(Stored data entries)
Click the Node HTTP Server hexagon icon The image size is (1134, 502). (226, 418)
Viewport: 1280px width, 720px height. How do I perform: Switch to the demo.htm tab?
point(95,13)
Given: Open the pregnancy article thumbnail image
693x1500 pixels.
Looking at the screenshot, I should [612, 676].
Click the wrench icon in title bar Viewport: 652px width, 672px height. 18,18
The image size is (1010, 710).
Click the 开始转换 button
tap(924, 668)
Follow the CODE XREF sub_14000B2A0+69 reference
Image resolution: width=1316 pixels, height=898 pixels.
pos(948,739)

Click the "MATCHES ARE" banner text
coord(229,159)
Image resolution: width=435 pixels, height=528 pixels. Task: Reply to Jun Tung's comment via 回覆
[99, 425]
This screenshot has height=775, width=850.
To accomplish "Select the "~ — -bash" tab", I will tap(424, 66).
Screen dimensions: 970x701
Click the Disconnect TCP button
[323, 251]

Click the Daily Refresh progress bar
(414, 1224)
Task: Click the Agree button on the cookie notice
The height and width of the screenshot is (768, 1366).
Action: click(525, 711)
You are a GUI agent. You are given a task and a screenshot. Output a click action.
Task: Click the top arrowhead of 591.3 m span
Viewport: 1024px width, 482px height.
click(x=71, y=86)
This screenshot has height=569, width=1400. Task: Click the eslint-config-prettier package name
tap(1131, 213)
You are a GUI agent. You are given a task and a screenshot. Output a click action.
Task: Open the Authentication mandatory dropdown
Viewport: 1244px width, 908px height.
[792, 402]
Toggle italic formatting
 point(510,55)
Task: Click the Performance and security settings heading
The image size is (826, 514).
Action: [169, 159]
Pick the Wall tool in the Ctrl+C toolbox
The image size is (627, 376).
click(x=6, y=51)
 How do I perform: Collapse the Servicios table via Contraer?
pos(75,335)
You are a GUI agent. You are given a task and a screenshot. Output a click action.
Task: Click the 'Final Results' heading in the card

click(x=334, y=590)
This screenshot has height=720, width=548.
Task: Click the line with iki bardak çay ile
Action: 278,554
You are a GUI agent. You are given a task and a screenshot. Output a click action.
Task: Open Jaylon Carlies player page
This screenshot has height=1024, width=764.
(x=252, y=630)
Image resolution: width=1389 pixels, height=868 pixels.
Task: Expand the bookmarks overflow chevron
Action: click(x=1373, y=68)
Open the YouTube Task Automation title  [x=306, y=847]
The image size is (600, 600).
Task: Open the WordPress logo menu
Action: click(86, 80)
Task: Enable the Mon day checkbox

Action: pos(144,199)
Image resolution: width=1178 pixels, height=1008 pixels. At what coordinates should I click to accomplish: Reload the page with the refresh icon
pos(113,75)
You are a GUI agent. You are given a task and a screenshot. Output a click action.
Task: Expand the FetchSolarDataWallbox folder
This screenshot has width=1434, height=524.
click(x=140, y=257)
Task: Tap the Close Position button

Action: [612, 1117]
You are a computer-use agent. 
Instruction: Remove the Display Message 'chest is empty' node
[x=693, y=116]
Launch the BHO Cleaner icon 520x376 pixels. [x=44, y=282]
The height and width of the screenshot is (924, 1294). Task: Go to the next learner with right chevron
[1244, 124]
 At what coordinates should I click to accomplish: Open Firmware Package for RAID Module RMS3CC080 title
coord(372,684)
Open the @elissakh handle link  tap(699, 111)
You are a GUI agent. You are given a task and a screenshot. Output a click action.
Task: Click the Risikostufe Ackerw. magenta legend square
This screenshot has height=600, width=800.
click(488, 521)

Instructions for the task: For the entries above, transcribe precisely the lines from the one with "Open the @elissakh" through the end, including both.

Task answer:
Open the @elissakh handle link  tap(699, 111)
You are a GUI agent. You are given a task and a screenshot. Output a click action.
Task: Click the Risikostufe Ackerw. magenta legend square
This screenshot has height=600, width=800.
click(488, 521)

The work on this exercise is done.